Provided data
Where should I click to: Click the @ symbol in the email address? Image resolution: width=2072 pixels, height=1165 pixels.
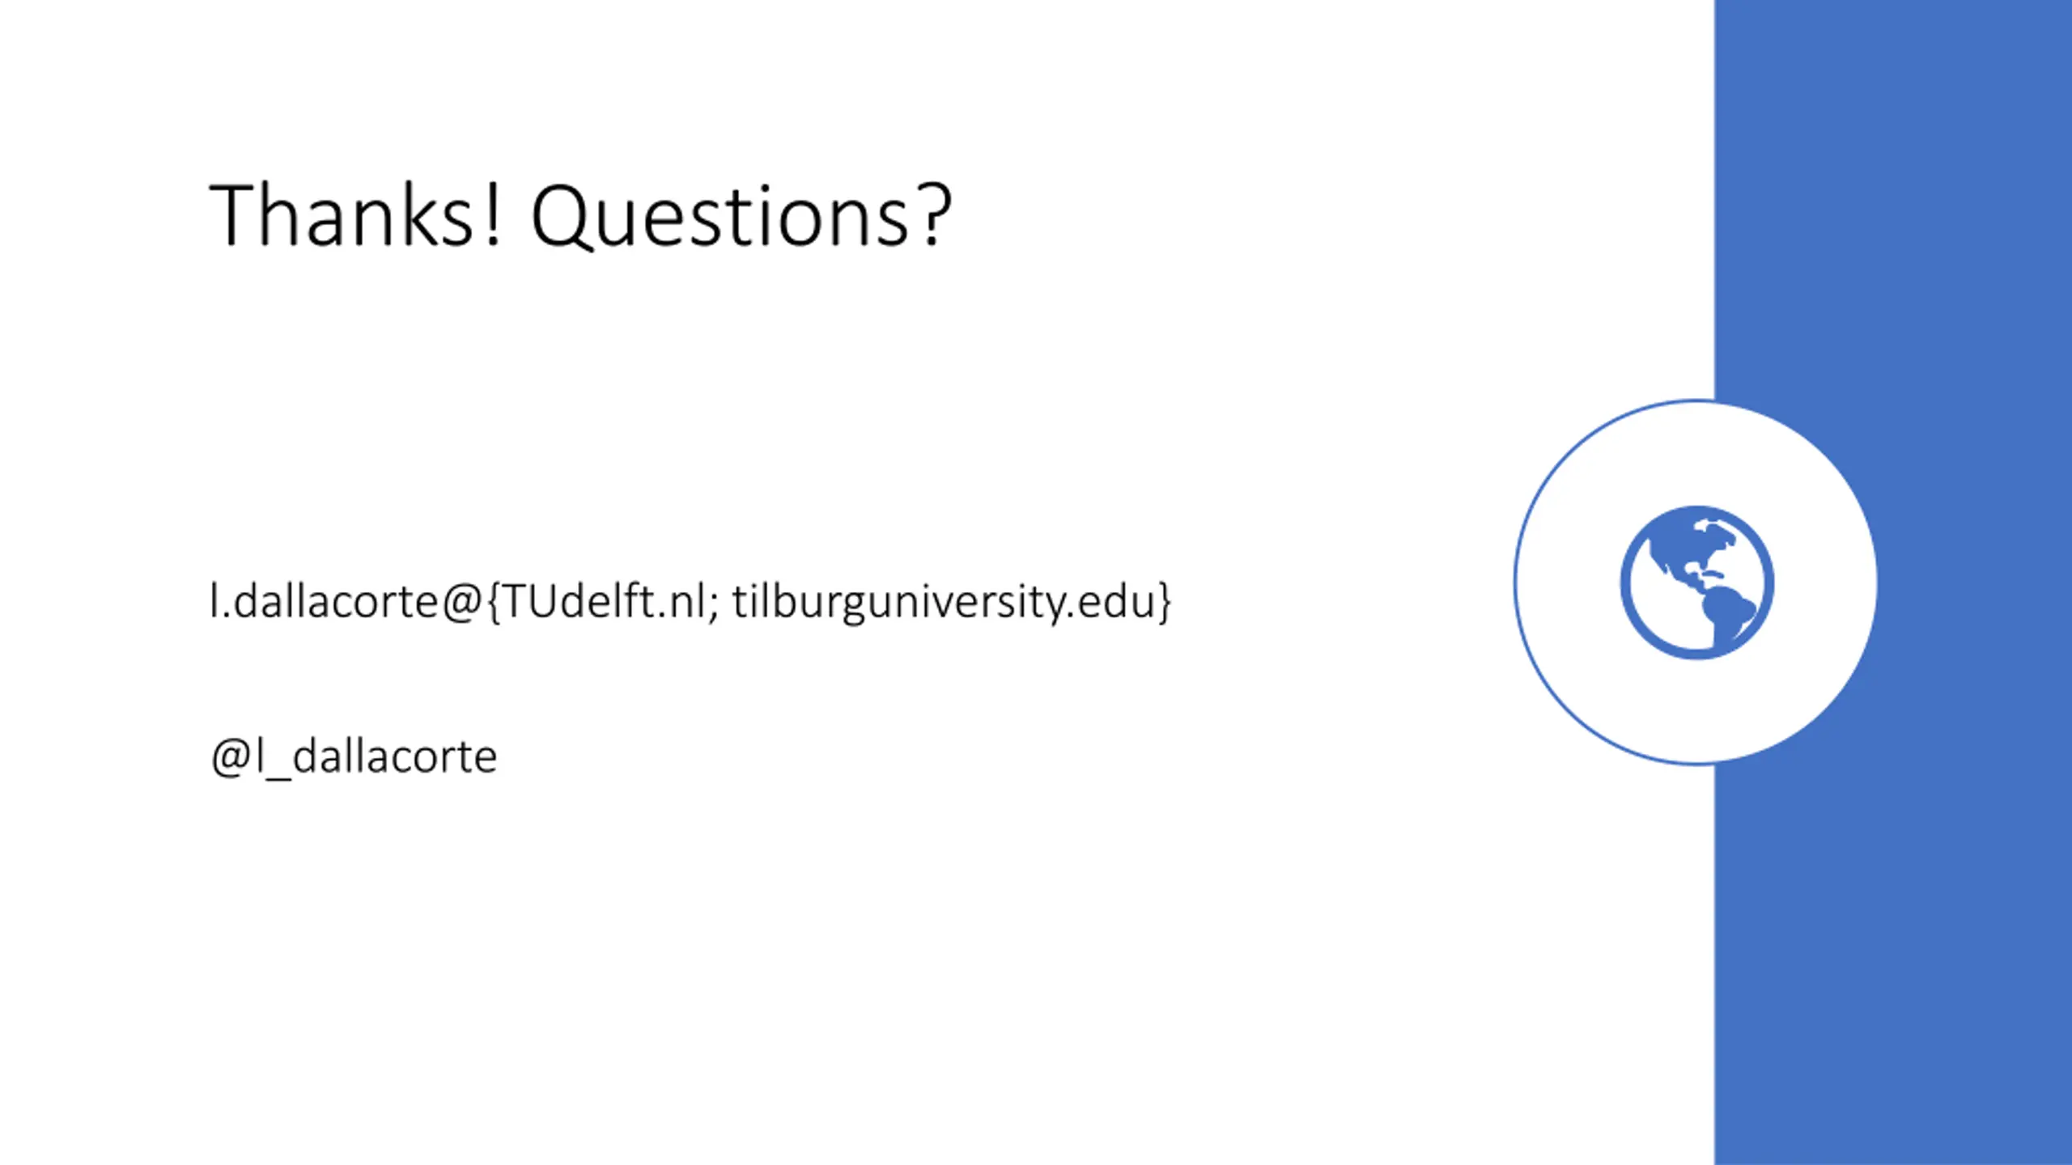[x=463, y=602]
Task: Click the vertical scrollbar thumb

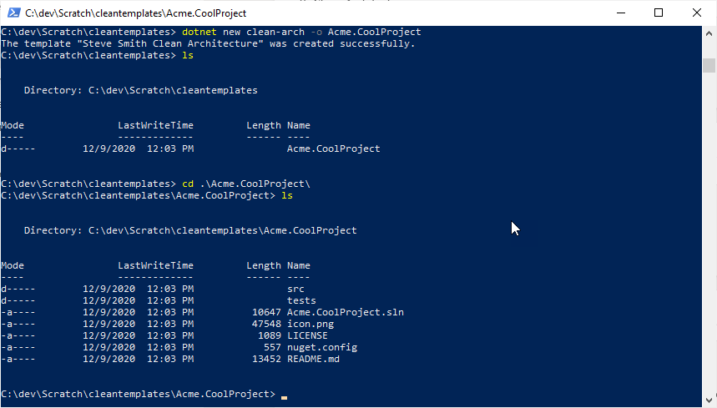Action: point(709,65)
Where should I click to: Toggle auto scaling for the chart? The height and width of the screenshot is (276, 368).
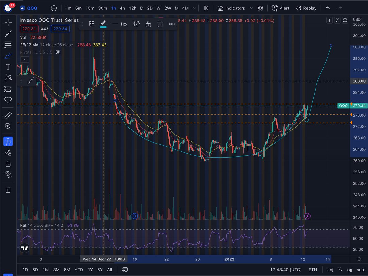click(361, 270)
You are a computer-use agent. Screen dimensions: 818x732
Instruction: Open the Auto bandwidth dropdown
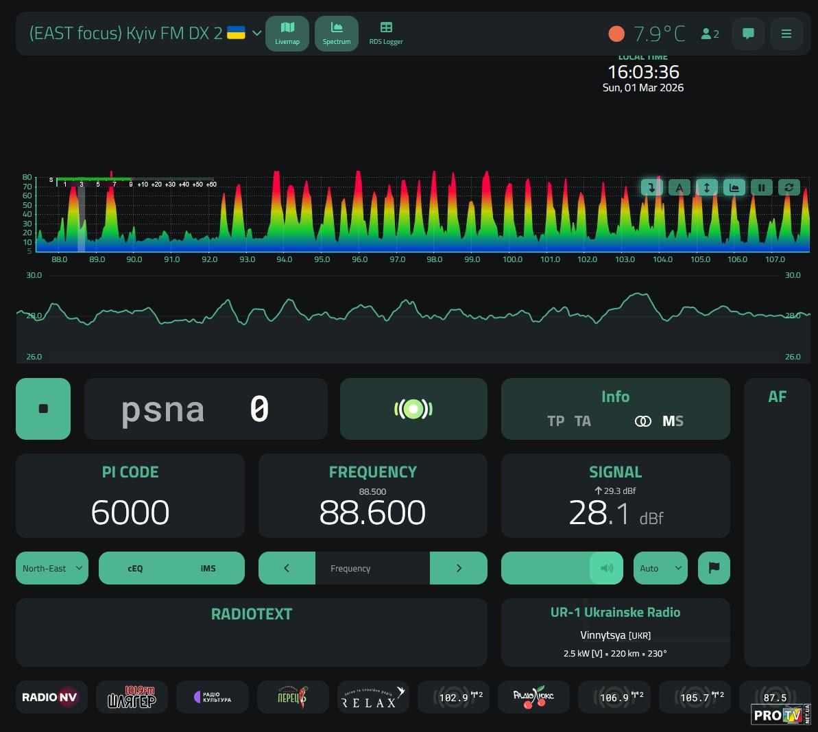pyautogui.click(x=660, y=568)
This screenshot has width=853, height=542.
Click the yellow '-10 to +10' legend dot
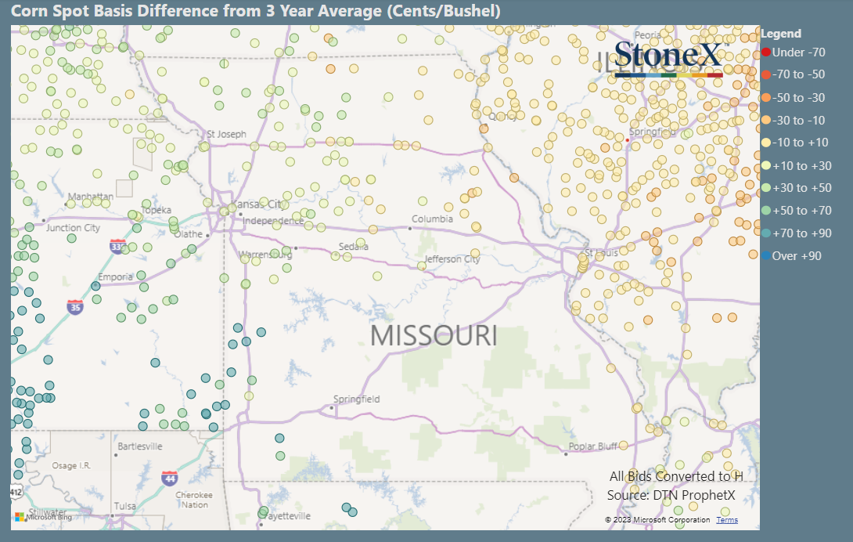coord(767,143)
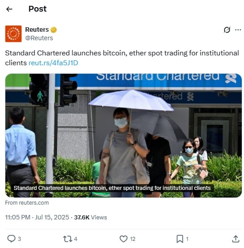Open the Reuters display name

tap(37, 29)
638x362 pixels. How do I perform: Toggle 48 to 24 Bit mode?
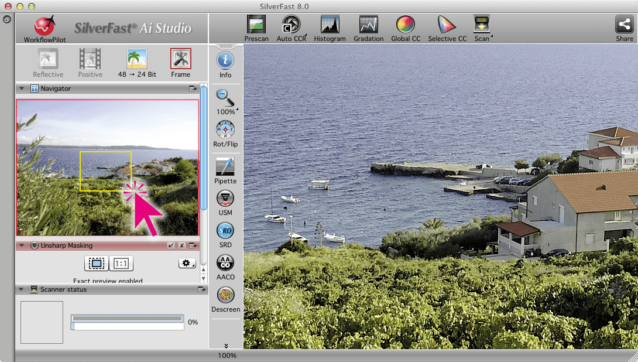pyautogui.click(x=136, y=63)
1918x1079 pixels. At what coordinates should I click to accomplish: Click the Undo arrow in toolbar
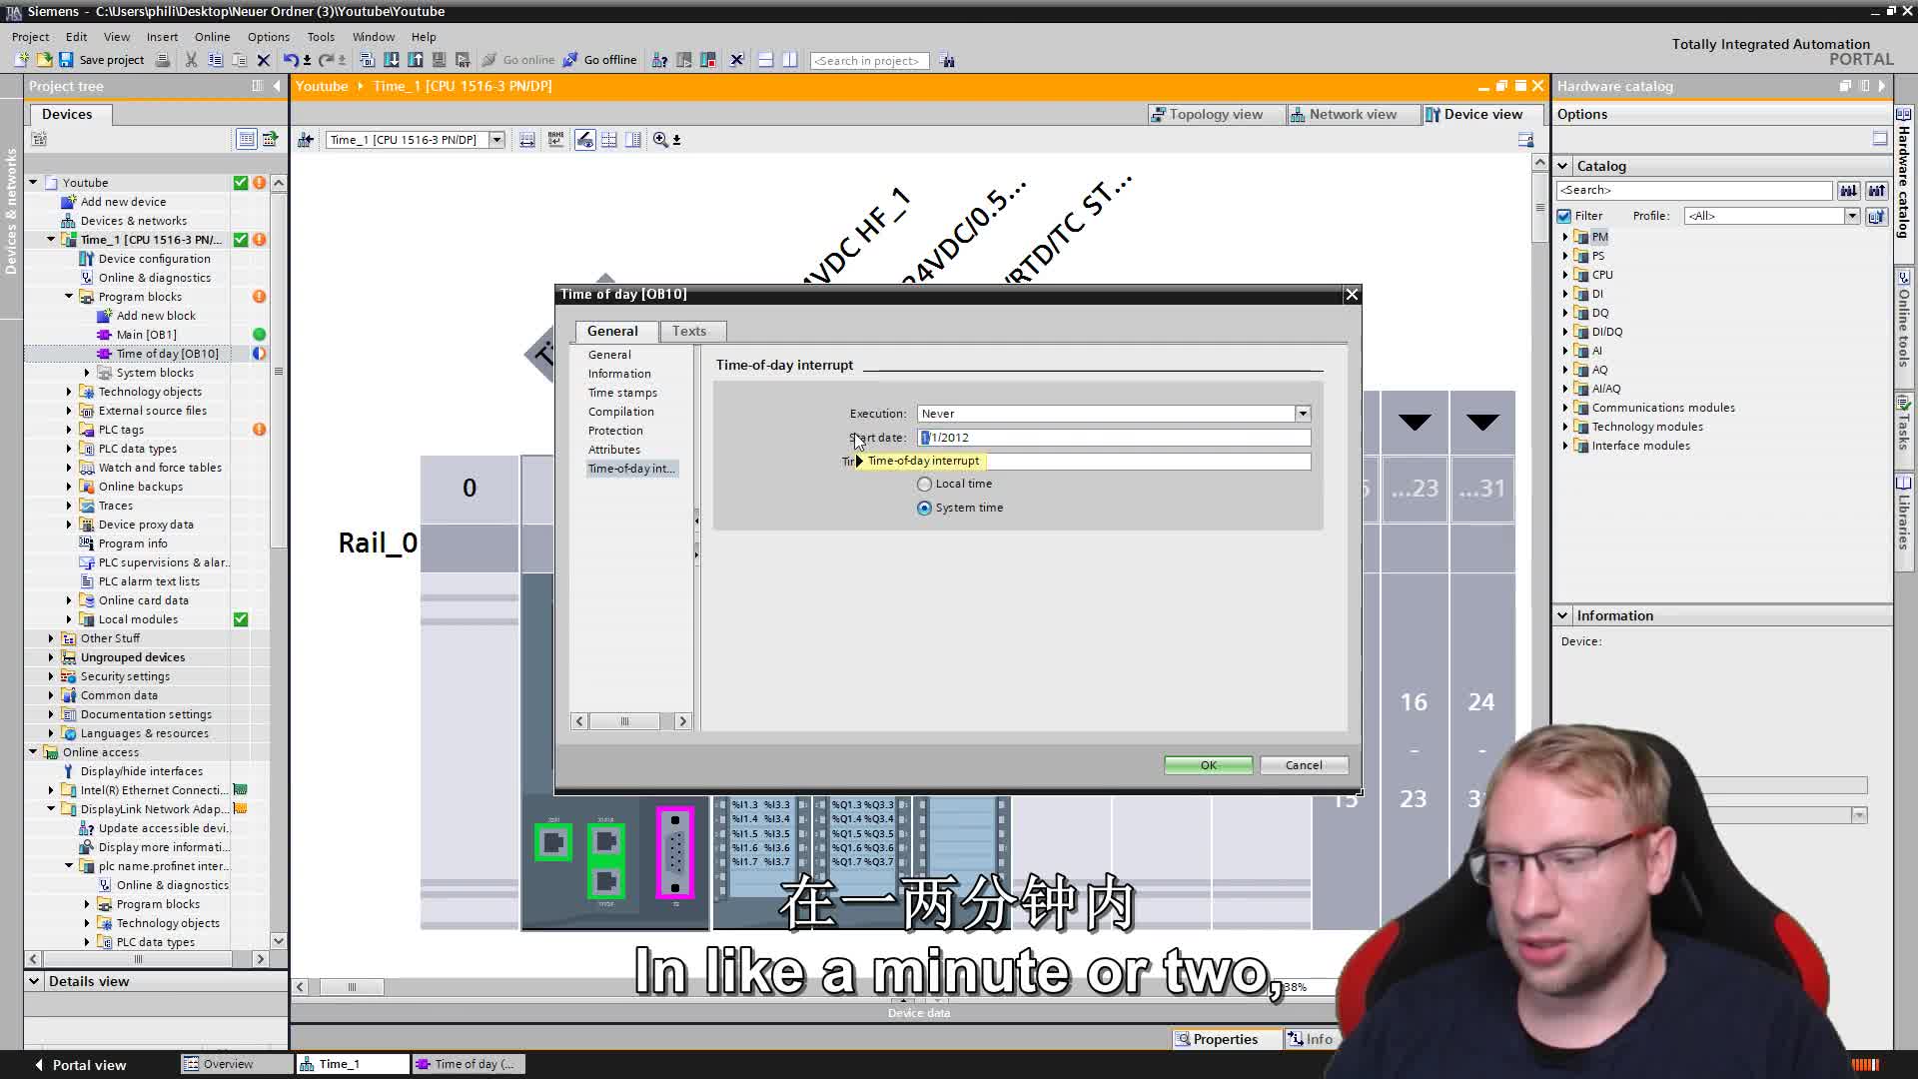pyautogui.click(x=290, y=60)
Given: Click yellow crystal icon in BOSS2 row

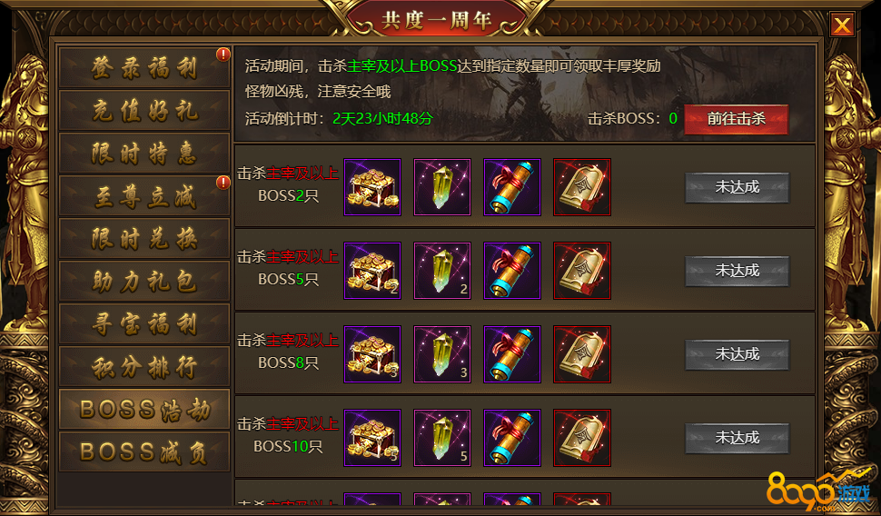Looking at the screenshot, I should pyautogui.click(x=442, y=187).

Work to complete
Please switch every "Where should I click to" in the listing above to "Where do I click to" and change nothing else. Write out the whole listing without the pictures.

The answer
Where do I click to: Click the @ symbol in the email address? Image resolution: width=2072 pixels, height=1165 pixels.
[x=463, y=602]
Task: Click the vertical scrollbar thumb

Action: point(709,65)
Where do I click to: Toggle auto scaling for the chart? The height and width of the screenshot is (276, 368).
click(361, 270)
You are a computer-use agent. Screen dimensions: 818x732
Instruction: Open the Auto bandwidth dropdown
pyautogui.click(x=660, y=568)
This screenshot has width=853, height=542.
Click the yellow '-10 to +10' legend dot
coord(767,143)
Open the Reuters display name

tap(37, 29)
638x362 pixels. How do I perform: Toggle 48 to 24 Bit mode?
pyautogui.click(x=136, y=63)
1918x1079 pixels. At what coordinates should I click to accomplish: Click the Undo arrow in toolbar
pyautogui.click(x=290, y=60)
Given: Click yellow crystal icon in BOSS2 row

Looking at the screenshot, I should pyautogui.click(x=442, y=187).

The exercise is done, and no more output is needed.